The AI and the mapping algorithm are my own developments. I was mostly inspired by thinkers like Douglas Hofstadter and John R. Koza.
It is really cool and useful. Interesting that you were able to gather enough data from users to make it work. I guess it was much less useful in the beginning?
I thought of making something similar with data from https://musicbrainz.org/
Yes, in the beginning pretty much everybody hated it and thought the project was nuts. I got pretty much no positive feedback but lots of negative. I was like "But it's learning! It's learning!" :) Strangely, that convinced almost nobody, even among my friends.
Now that many millions of people have used it, I get a lot of great, often enthusiastic feedback on how Gnod makes the best recommendations.
That teached me that you can't convince people with just an idea. For most people, you have to deliver something which is already useful to them.
Your effort is appreciated, but recommendations miss the mark by a considerable margin, to say at least.
I built a map of all the PDF urls on the internet recently.
I used a tiny embeddings model and PCA for dimensionality reduction.
https://weblog.snats.xyz/posts/2024/03/20/
Interesting, did you try also using PaCMAP or UMAP for dimensionality reduction? It might result in a more meaningful representation of their underlying semantic structure: see the 'mammoth' example in my article.
No! I only tried PCA, but I still have the embeddings.
I'll try later and post results.
I had something similar once - it was a graph of connections between all the artists in my Spotify library to see who had collab'd with who.
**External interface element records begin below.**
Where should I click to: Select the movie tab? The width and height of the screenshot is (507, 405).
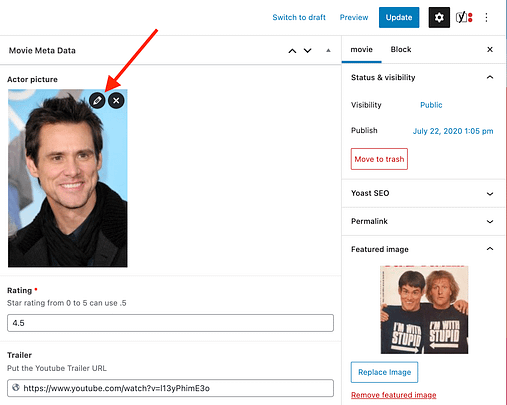361,49
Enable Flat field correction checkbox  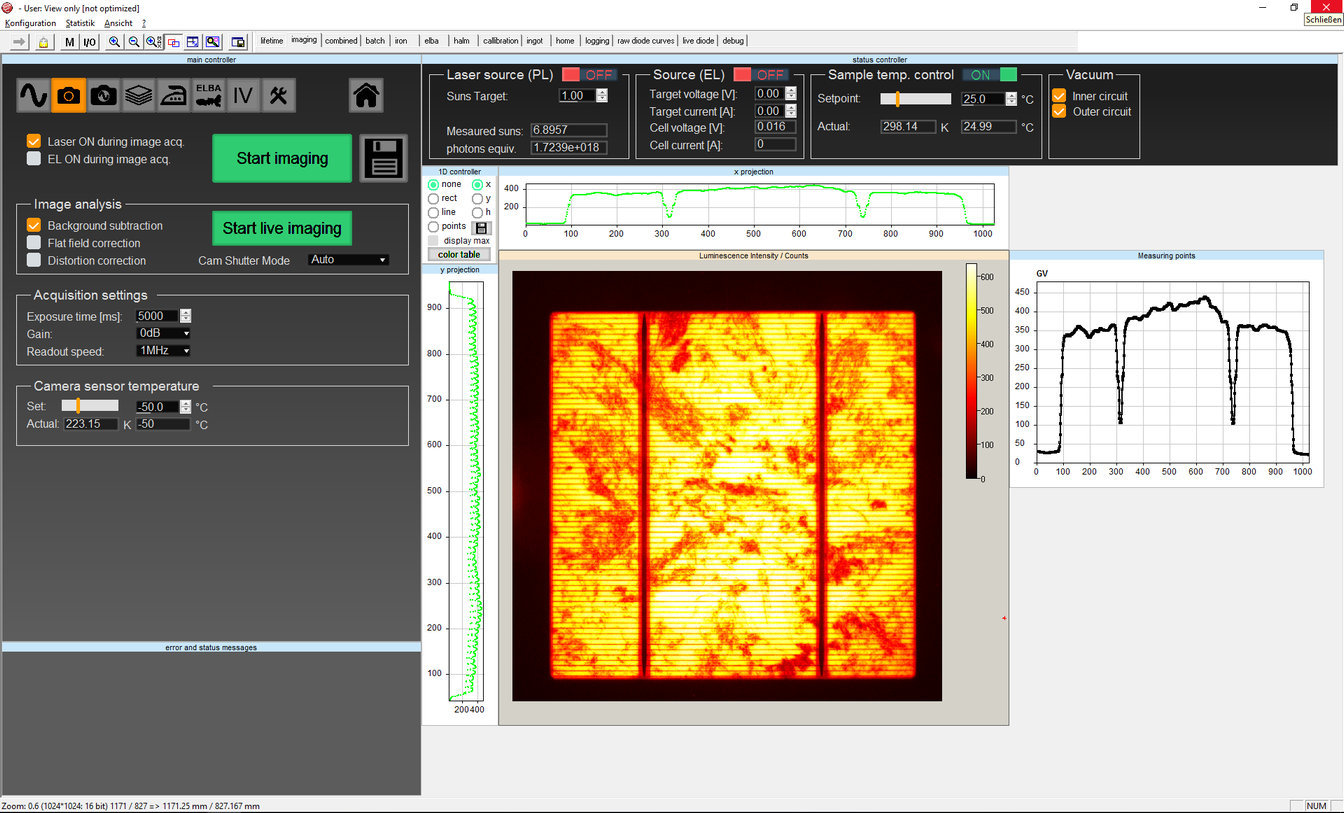pyautogui.click(x=34, y=243)
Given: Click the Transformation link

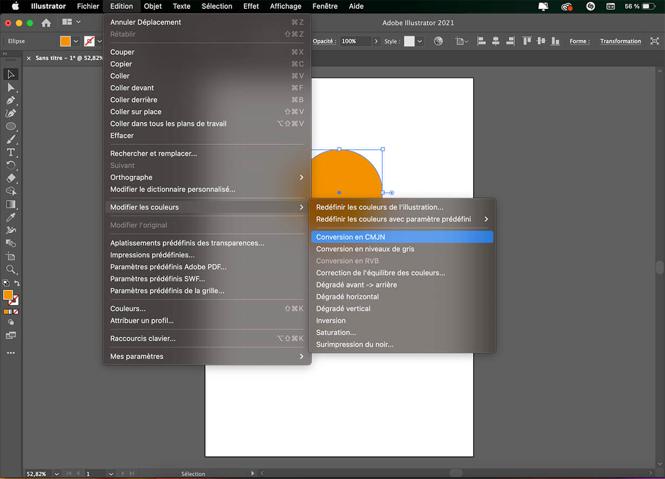Looking at the screenshot, I should (x=620, y=41).
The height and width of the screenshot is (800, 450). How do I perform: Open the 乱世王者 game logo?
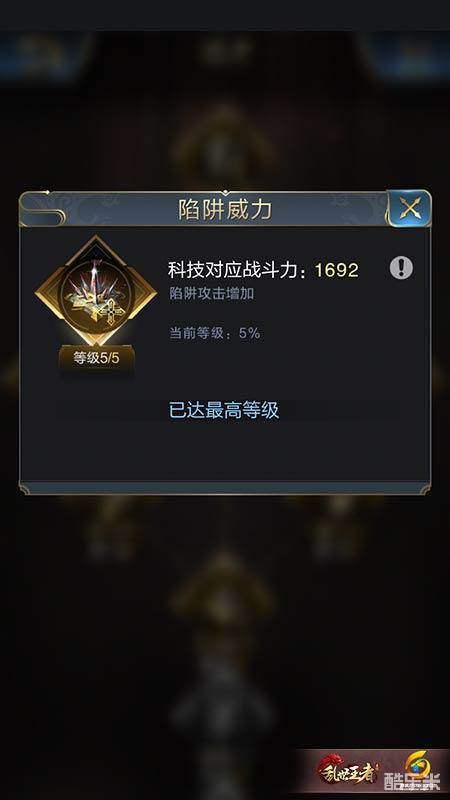[x=347, y=769]
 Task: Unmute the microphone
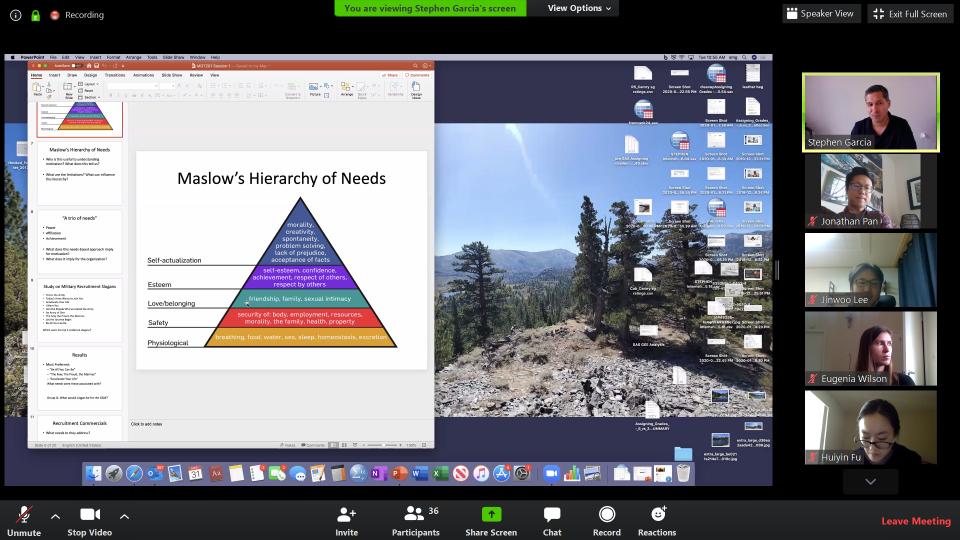[24, 515]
It was a lot of fun to see just how distantly connected two artists were through a long chain of collabs and collabs. Of course, like most human connection maps, it mostly came down to a handful of super-connectors who collaborate with hundreds of people, who in turn collaborate with their own niche groups. But there were some interesting groups revealed by it.
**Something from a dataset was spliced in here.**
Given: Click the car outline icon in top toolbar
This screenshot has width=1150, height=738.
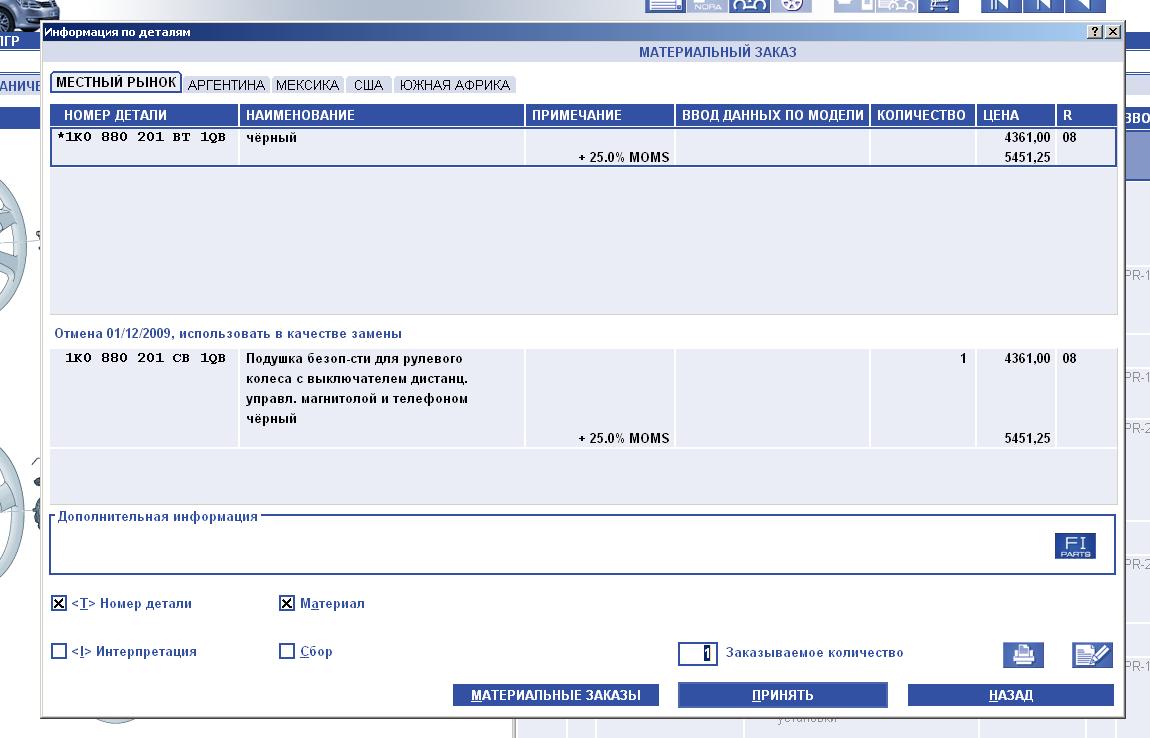Looking at the screenshot, I should pos(750,5).
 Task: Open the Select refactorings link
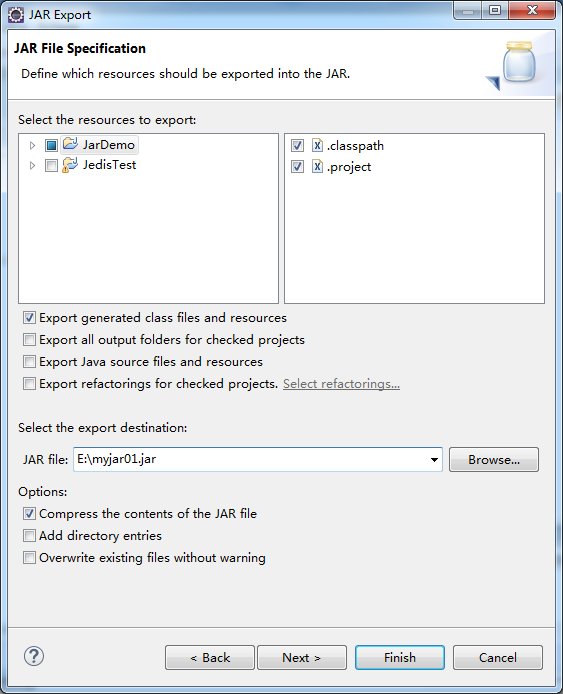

I was halfway expecting a 6-degree to Kevin Bacon reference here. Disregarding the actual Bacon, I was almost hoping a similar effect from any 2 artists can be connected in 1 Bacon or less
Great job! There is a form to report typos. Anywhere for duplicates and more complicated errors?
What is the difference between a typo and a duplicate? If you mean that two ways of writing the same name are both legit, then you have to decide on one being the more "correct" one. After a while Gnod will figure out which one is the more common name.
And "complicated errors"?
You are the creator? Thank you for what you do! I've used it with pleasure for many years.
Yes. Happy you like it!
You might also like: https://everynoise.com/
This one is mesmerizing. Highly recommend checking it out.
Thanks for sharing that map, I’m going to start using it to discover new artists :)
I’d love to see a semantic map of the internet, I’m considering having a crack it as well, but it’d be a monumental task. There is this cool map but it’s quite dated: http://internet-map.net/
I did something similar for fragrances a little while ago: https://observablehq.com/@55th/every-fragrance-at-once
Very cool. I've immediately found some music I really like that I've never heard before.